Фердинанд Грау был художником. Однако он давно уже умер бы с голоду, если бы не обрел своеобразной специализации. С фотографий умерших он писал по заказу их скорбящих родственников на редкость верные портреты. Этим он кормился и даже не плохо. Его пейзажи, которые действительно были замечательны, никто не покупал. Всё это обычно придавало его рассуждениям несколько пессимистическую окраску.
— На этот раз заказывал трактирщик, — сказал он. — Трактирщик, у которого померла тетка, торговавшая уксусом и жирами. — Его передернуло. — Жутко!
— Послушай, Фердинанд, — вмешался Ленц. — Ты не должен употреблять таких резких выражений.
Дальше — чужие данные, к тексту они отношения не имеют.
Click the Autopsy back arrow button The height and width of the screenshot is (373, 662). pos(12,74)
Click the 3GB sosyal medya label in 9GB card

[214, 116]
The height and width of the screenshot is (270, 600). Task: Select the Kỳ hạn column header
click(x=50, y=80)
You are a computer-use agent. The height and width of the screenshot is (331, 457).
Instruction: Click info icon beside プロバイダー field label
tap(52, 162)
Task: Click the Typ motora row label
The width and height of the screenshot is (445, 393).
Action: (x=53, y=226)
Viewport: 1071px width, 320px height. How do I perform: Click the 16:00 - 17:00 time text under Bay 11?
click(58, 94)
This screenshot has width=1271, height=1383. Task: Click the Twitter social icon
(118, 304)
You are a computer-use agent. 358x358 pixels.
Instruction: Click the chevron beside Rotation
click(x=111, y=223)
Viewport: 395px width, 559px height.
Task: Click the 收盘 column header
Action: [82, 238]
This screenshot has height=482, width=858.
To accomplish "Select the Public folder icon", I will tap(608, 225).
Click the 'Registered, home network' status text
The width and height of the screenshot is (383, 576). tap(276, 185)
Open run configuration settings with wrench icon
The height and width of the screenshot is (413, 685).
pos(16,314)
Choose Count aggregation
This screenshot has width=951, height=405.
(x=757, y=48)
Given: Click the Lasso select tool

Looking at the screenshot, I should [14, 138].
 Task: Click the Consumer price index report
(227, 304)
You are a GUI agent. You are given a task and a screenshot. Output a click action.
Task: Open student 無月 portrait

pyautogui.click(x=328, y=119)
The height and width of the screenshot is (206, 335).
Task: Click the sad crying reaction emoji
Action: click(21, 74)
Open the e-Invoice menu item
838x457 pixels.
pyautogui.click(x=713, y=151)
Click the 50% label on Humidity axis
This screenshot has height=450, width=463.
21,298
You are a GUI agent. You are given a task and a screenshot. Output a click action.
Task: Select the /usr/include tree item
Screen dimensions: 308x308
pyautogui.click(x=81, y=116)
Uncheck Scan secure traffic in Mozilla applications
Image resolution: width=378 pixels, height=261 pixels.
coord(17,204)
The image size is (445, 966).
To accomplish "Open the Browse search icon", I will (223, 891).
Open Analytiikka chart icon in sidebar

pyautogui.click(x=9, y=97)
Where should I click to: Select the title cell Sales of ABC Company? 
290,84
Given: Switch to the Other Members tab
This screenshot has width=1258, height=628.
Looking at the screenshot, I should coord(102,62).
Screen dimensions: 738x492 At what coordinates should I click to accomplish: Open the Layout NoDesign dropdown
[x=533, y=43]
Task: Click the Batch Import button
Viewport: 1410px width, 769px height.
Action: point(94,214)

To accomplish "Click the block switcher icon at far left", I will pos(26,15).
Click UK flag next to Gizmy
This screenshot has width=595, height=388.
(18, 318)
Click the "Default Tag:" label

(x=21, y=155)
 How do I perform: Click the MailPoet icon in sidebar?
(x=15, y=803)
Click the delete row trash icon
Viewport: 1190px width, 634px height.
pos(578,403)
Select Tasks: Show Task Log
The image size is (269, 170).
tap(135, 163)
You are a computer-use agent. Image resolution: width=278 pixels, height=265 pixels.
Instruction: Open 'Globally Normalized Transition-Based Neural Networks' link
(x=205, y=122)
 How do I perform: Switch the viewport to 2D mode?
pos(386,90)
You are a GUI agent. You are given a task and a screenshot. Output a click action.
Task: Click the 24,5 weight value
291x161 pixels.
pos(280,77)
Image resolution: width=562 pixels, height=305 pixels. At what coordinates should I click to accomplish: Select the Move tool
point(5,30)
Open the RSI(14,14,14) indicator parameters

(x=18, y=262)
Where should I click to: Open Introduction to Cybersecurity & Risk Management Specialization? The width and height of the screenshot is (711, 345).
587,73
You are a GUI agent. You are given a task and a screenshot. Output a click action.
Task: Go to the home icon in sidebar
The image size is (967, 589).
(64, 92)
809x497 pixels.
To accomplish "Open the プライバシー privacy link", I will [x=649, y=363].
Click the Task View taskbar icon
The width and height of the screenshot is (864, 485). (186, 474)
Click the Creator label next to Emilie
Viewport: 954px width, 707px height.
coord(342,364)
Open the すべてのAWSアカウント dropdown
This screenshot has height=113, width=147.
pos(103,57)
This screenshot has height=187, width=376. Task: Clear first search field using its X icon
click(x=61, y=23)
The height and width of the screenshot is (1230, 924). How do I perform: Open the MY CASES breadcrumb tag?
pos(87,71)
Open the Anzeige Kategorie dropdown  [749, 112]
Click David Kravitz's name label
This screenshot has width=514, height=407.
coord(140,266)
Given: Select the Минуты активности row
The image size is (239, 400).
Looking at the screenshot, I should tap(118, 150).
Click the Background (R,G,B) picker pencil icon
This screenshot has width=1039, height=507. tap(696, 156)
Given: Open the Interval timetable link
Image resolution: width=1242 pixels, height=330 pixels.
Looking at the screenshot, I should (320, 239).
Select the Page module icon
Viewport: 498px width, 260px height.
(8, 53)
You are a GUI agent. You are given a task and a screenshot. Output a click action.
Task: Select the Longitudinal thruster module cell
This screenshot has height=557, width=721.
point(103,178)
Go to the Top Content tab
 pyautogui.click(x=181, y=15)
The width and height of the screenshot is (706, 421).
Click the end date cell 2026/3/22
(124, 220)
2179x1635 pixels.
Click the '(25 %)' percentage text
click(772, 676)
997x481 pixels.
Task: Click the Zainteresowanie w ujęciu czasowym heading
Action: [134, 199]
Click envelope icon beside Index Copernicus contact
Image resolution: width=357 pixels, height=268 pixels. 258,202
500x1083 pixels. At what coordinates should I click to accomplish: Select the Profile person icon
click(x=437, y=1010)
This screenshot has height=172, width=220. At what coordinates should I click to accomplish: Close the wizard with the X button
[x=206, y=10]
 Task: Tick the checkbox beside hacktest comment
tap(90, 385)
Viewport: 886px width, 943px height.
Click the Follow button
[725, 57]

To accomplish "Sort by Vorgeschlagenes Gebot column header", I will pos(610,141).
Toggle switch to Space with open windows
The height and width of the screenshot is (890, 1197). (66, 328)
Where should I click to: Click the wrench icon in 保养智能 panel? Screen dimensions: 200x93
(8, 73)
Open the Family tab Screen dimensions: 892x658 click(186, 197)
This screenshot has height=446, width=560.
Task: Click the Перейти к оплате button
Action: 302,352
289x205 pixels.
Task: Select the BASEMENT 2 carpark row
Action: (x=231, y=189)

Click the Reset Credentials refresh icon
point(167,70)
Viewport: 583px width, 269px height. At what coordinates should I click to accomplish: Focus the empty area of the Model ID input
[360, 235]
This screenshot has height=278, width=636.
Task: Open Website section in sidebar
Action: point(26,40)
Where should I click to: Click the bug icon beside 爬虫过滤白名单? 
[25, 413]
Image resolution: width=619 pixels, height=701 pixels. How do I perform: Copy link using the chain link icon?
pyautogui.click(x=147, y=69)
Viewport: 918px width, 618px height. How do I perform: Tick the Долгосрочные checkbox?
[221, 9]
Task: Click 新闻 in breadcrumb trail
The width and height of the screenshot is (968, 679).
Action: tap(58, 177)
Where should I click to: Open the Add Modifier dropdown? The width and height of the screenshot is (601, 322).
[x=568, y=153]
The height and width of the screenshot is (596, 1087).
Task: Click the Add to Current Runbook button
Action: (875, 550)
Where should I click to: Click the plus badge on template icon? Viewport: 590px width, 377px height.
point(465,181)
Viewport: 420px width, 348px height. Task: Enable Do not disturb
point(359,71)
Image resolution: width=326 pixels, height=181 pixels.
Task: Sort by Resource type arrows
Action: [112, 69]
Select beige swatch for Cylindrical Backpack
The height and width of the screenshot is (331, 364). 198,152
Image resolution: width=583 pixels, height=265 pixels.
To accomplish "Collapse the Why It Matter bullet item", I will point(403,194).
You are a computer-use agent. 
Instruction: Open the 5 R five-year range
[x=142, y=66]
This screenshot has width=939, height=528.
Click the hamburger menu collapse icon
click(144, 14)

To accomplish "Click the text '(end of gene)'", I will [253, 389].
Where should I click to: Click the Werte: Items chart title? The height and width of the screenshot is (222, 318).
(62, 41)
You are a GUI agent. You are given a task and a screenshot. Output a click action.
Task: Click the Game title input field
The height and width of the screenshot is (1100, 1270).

Ведь тебя кормит одно из лучших человеческих свойств: склонность к благоговению.
— Чепуха, — возразил Грау. — Меня кормит сознание вины. Благоговение к памяти умерших это не что иное, как сознание вины перед ними. Люди стараются возместить то зло, которое они причинили покойникам при жизни. — Он медленно провел рукой по разгоряченному лицу. — Ты можешь себе представить, сколько раз мой трактирщик желал своей тетке, чтобы она подохла, — зато теперь он заказывает ее портрет в самых нежных красках и вешает его над диваном. Так ему больше по душе. Благоговение! Человек вспоминает о своих скудных запасах доброты обычно когда уже слишком поздно. И тогда он бывает очень растроган тем, каким благородным, оказывается, мог бы он быть, и считает себя добродетельным. Добродетель, доброта, благородство… — Он отмахнулся своей огромной ручищей. — Эти качества всегда предпочитаешь находить у других, чтобы их же водить за нос.